In Silico Trials for COVID-19 @ MCLab

Sapienza Model Checking Lab carries out research on methods and software tools for analysis and design of safety and mission critical systems.

In such a framework, within the healthcare context we focus on methods and software tools to support "In Silico Trials", that is simulation based assessment of safety and efficacy of drugs and biomedical devices. This is done by developing, through collaborations with multidisciplinary research teams, computational models for: human (patho-) physiology (Virtual Patients, VP), drug administration strategies (therapies), safety and efficacy criteria.

The therapy and the VP form a "closed loop control system" where the therapy plays the role of the controller and the VP that of the controlled system ("plant"). Safety and efficacy criteria provide Key Performance Indicators (KPIs) for the therapy (controller).

Through AI and Model checking based techniques we generate a cohort of VPs representing phenotypes of the (real) patients on which we want to assess safety or efficacy of the therapy.
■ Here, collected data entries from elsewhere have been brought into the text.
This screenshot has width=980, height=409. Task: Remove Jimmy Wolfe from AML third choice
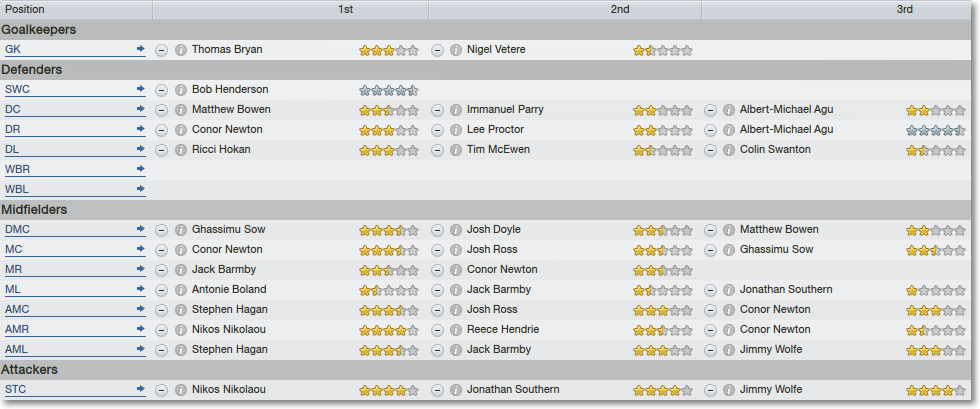[x=710, y=350]
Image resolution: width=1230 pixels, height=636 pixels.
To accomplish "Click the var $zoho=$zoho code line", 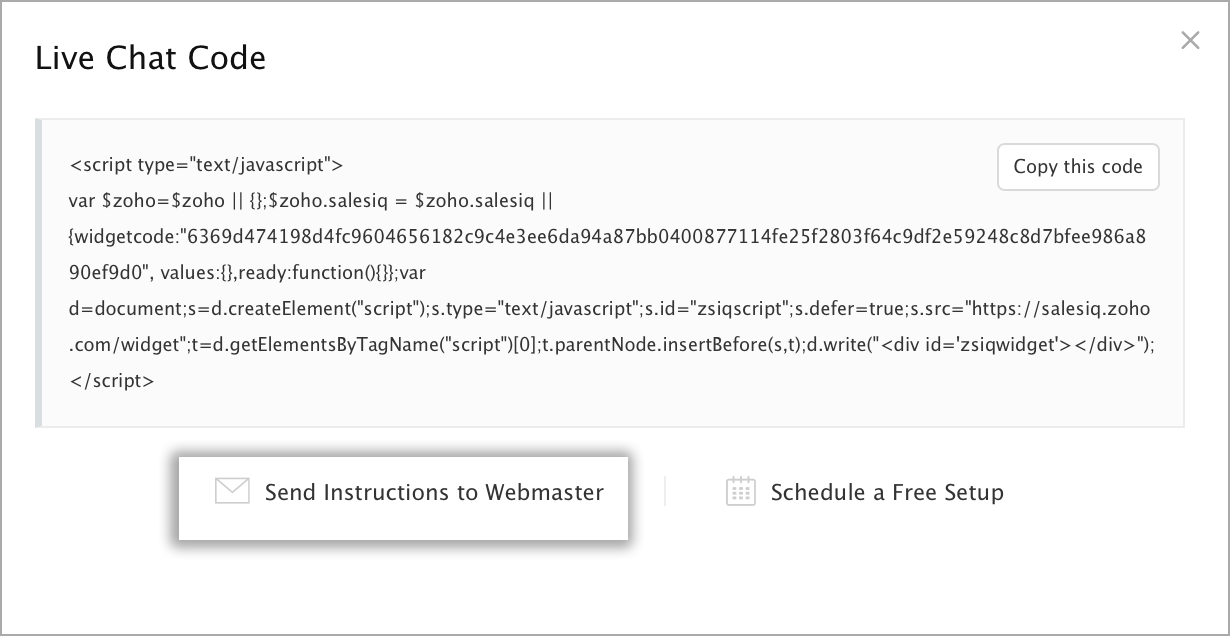I will pos(311,201).
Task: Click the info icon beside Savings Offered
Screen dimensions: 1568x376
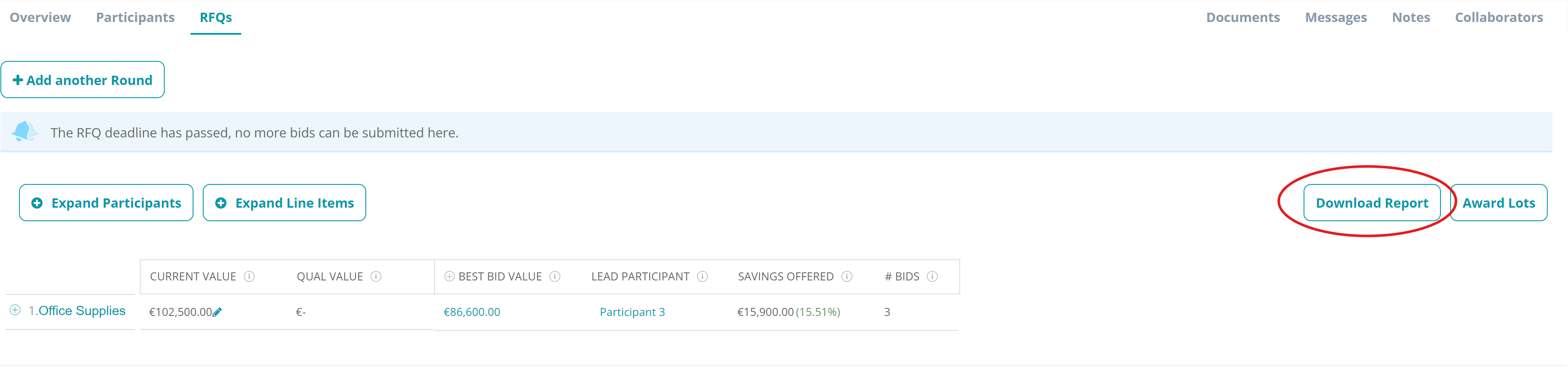Action: click(x=847, y=277)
Then, using AI and model checking driven simulation approaches we assess safety and efficacy by looking for worst case values for safety and efficacy criteria (KPIs).

The above approach has been successfully applied in the framework of the European project PAEON coordinated by MCLab.

We are now working on general purpose tools (e.g., SBML2Modelica) based on the available mechanistic models of human cells as well as of the immune system.

Building on such experiences we are now developing methods and tools to support In Silico trials for Covid-19 vaccines and therapies. Those are based on computational models for physiology as well as of the immune systems.